Тогда трехдетная семья Анфисы жила в Долинном, в десятке километрах от Евпатории. Мужа Егора мобилизовали на фронт сразу же. И когда пришли немцы, в селе стали опять появляться некоторые мужики-призывники, якобы отпущенные из плена. Анфиса, не выдержав, заспешила, чтобы свежих вестей поспрошать, к односельчанину Рябенькому Харитону, счастливчику, только что вернувшемуся домой невредимым из окопов, закончившему так быстро (не успел стрельнуть) свою войну.
– Харитон, скажи мне, разве война уже закончилась или что, если отпускают фронтовиков? – спросила она в кухне Рябеньких, робея перед могущими быть невиданными обстоятельствами, обеспокоенная за судьбу всех поселян не только в округе, но и дальше, дальше, в предстоящие дни и ночи. Ее-то справедливый, закаленный Егорушка во всем поступал с верою-правдою и служил Отечеству сполна и исправно; он не мог быть отступником, предателем.
– Или что, – недобро ухмыльнулся военнообязанный бугай, попавший сызнова под крылышко жены. Плотно рассевшись за столом и трапезничая, он стал откровенно исповедоваться перед Анфисой, недотепой, дрожавшей от негодования, непонимания и несправедливости. – Меня размобилизовали быстро… Эва, буду я воевать тебе! Да зачем же тетя Фиса?! Очнись! Нас, таких, как я, сдавшихся немцу в плен, германцы выстроили длиннющей шеренгой, кое-кого прикончили, потом дали всем в руки по буханке целой хлеба, по куску сала – во-о! – с мой кулак величиной. И – адью! Покедова! – отпустили по хатам… Чуешь! Жить-то можно… Больно не тушуйся зря… Но дальше будут сухи орехи – если не одумается твой Егор и не вернется…
У Анфисы ум за разум зашел.
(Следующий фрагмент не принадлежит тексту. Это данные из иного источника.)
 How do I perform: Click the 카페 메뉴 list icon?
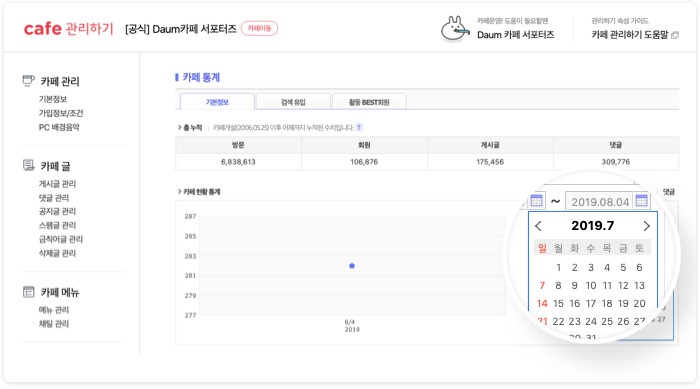coord(28,292)
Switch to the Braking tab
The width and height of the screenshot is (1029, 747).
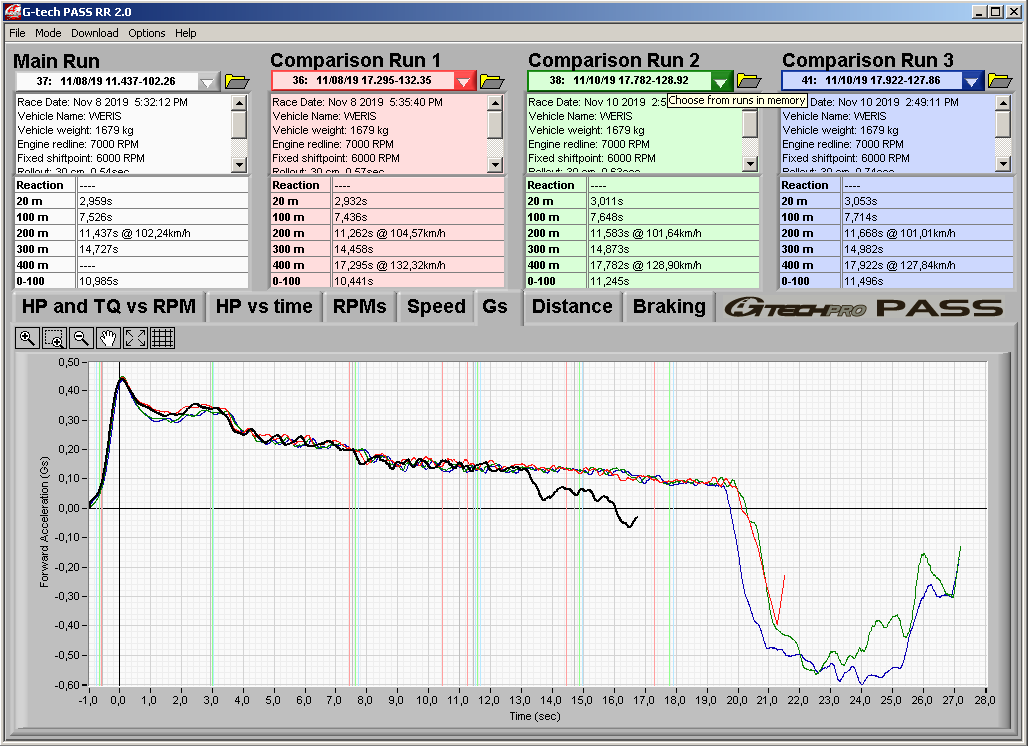point(669,307)
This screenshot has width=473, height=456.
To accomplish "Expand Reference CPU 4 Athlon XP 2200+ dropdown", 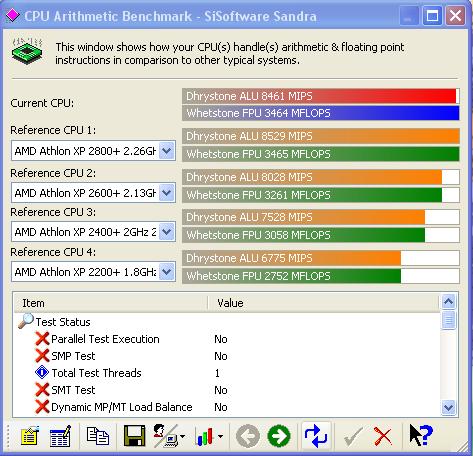I will (167, 272).
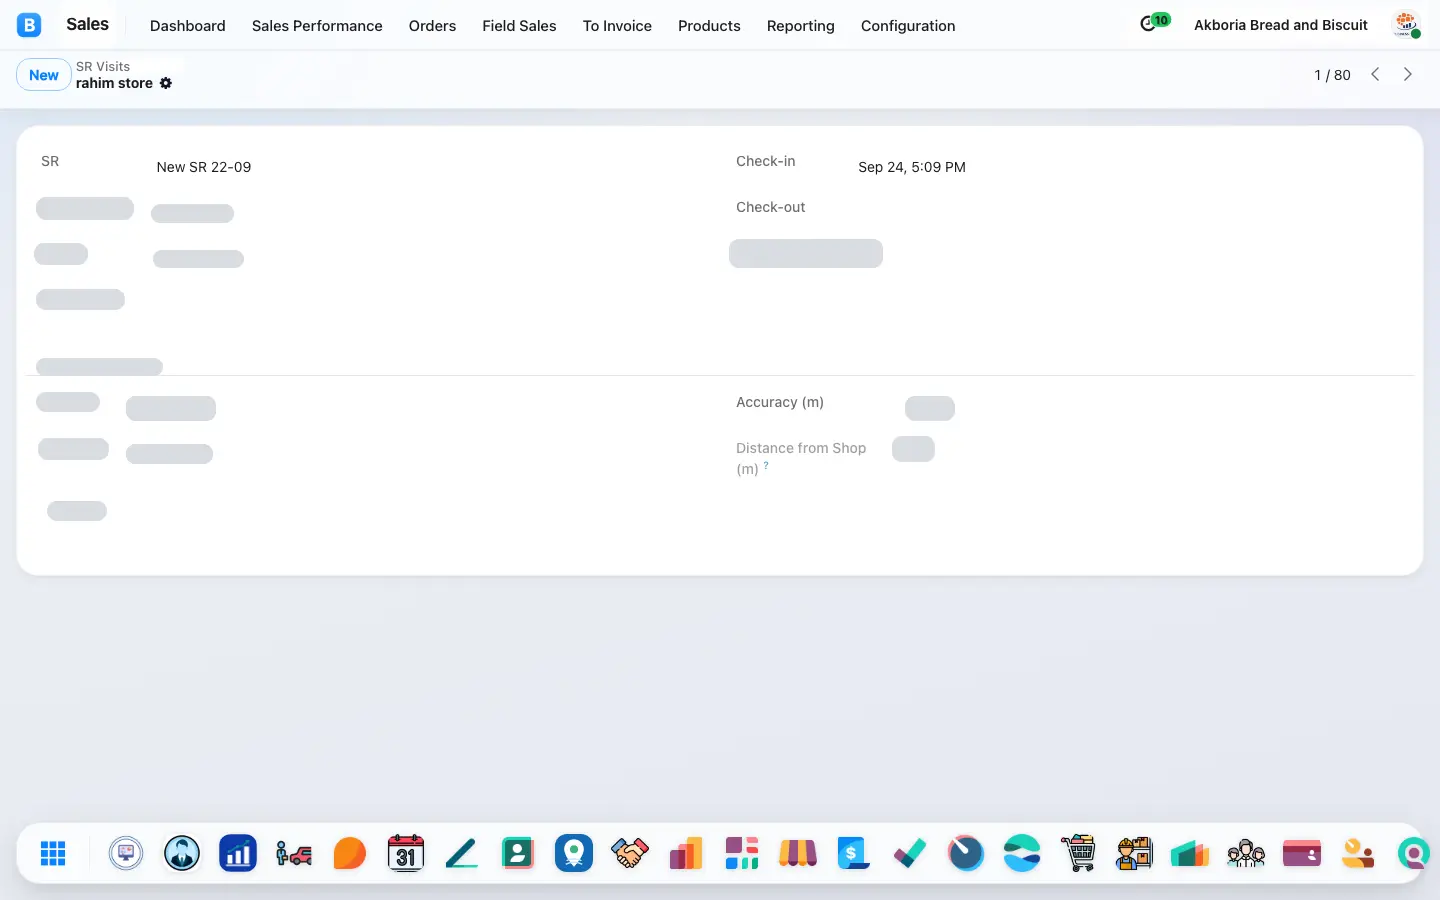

Затаился в закутке за шмат сала мужик? Удовольствовался тем? Перестал защищать нас, безоружных – и рад-радешенек тому?! Так, что же, теперь Егорушке нужно воевать и за этих троих сельчан, дезертиров, уклонившихся от жребия защитников? Да и прежде он слыл вихлявым малым. Так и впечатлился ей Харитон с этим прижатым к груди спасительным куском сала, когда она вспоминала о разговоре с ним.
Своего Егора она уже не дождалась никогда.
Оккупанствовали, лютуя, немцы наравне с румынами. Жителей вовсе не считали за людей: раздевались догола, ходили голые, купались в тазах, гоготали, – был период их эйфории от начальных побед над этой азиатской русской расой, с которой им позволено было делать все, что угодно; хотя румыны и меньше лютовали, но по цыганским привычкам тащили все, что видели перед собой и что руки могли взять. Проблем с этим у них не было. Вот они, понаехав с повозками, зашли в дом (а в нем две семьи родственные – женщины с детьми), повыгнали всех вон, на мороз. Взяли машинку швейную, подушки, свитера, кофты и еще кое-что, и ушли. У соседей тоже все позабирали, погрузили на подводу и уехали. Причем сказали молодухе: «Ты, жинка молчи, что сейчас я буду делать». Подходит к ней, хватает снизу за свитер, что на ней. Дети ревут. Она тоже обмерла. А это он свитер с нее стаскивает. Ну, стащил. Напялил на себя. Пошел себе дальше, бубня довольно себе под нос.
Причем то, что румыны по сути цыгане, один румын сам объяснил Анфисе. Как-то староста послал ее на лошади за сеном в стожок. Она поехала. Недалече было. Да увязался за нею румын какой-то. Тоже на лошади. Она тогда сбежала. Сказала старосте: «Не посылай меня больше за сеном – пускай мужики едут».